Increased plasma CXCL16 levels in patients with chronic kidney diseases
Article first published online: 8 FEB 2011
© 2011 The Authors. European Journal of Clinical Investigation © 2011 Stichting European Society for Clinical Investigation Journal Foundation
European Journal of Clinical Investigation
Volume 41, Issue 8, pages 836–845, August 2011
How to Cite
Lin, Z., Gong, Q., Zhou, Z., Zhang, W., Liao, S., Liu, Y., Yan, X., Pan, X., Lin, S. and Li, X. (2011), Increased plasma CXCL16 levels in patients with chronic kidney diseases. European Journal of Clinical Investigation, 41: 836–845. doi: 10.1111/j.1365-2362.2011.02473.x
- Issue published online: 6 JUL 2011
- Article first published online: 8 FEB 2011
- Received 12 September 2010; accepted 28 December 2010
- renal function
Eur J Clin Invest 2011; 41 (8): 836–845
Background C-X-C chemokine ligand 16 (CXCL16) is a scavenger receptor for oxidized low-density lipoprotein that has been shown to promote atherogenic effects in vivo and to predict the long-term mortality in acute coronary syndrome. We conducted a cross-sectional study to test the hypothesis that elevated CXCL16 concentrations are associated with the change in renal function in patients with chronic kidney disease (CKD) at different stages of disease.
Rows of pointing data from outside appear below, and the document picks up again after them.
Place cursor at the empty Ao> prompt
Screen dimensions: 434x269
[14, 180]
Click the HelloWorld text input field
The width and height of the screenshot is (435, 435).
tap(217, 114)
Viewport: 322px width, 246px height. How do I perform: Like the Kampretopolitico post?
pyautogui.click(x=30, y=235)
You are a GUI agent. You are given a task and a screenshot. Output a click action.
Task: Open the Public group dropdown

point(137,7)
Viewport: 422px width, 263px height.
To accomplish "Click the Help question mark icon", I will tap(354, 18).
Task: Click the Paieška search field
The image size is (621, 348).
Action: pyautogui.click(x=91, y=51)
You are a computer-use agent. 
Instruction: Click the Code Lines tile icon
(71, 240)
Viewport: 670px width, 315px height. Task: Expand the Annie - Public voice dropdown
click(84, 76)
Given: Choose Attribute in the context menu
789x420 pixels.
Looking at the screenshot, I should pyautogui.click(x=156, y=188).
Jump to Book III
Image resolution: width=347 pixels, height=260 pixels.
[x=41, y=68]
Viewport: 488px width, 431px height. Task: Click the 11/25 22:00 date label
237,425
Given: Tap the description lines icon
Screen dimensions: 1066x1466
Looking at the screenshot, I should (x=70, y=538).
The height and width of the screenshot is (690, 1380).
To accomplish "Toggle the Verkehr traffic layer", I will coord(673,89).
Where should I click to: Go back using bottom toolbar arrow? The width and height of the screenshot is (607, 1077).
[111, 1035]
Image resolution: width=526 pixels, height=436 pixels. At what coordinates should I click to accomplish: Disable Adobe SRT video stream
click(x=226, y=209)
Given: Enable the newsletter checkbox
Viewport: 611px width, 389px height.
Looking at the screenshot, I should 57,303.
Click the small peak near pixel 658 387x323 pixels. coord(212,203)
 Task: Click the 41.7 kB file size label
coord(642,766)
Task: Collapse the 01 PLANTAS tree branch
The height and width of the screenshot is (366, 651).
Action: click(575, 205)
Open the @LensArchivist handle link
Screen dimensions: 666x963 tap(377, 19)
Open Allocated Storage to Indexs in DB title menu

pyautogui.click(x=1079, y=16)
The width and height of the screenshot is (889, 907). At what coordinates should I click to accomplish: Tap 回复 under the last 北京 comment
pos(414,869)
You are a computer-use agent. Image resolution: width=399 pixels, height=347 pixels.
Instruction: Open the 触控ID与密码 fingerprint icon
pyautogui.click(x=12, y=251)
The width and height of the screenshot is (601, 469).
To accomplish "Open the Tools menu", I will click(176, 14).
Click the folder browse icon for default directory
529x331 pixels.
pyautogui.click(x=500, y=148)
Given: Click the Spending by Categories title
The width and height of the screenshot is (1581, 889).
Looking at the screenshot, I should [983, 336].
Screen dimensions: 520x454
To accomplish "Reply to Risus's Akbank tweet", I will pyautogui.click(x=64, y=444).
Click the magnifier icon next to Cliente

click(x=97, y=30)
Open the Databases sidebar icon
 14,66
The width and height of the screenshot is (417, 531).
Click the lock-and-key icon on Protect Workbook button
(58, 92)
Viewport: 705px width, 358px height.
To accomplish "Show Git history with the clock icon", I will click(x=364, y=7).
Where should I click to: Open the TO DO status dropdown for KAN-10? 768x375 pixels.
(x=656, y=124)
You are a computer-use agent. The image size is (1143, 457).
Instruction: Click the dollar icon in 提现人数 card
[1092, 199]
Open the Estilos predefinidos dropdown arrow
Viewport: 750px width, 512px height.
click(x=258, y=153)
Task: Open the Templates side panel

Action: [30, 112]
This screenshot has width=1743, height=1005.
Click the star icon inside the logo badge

Materials and methods Two hundred and forty subjects including 200 patients with CKD (146 CKD from outpatients and 54 CKD with long-term haemodialysis) and 40 normal control subjects were recruited into this study. All CKD subjects underwent echocardiograms to assess left ventricular mass index. Plasma levels of CXCL16 and other relevant clinical and biochemical parameters in all subjects were obtained upon standard clinical examinations.
Results Plasma CXCL16 levels were significantly increased with the development of CKD from early- and end-stage (P < 0·001 for trend) and significantly higher in CKD subjects than those of normal subjects (P < 0·001). Furthermore, plasma CXCL16 levels in CKD patients with type 2 diabetes mellitus (DM) were higher than those of CKD patients without DM. Multiple stepwise regression analyses indicated that plasma CXCL16 levels were independently associated with estimated glomerular filtration rate, C-reactive protein and adiponectin (all P < 0·05).
Conclusions Plasma CXCL16 levels are significantly increased with the development of early- to end-stage CKD and are independently associated with the change in renal function. Elucidating the role of CXCL16 as a biomarker or disease modifier in CKD progression requires further study.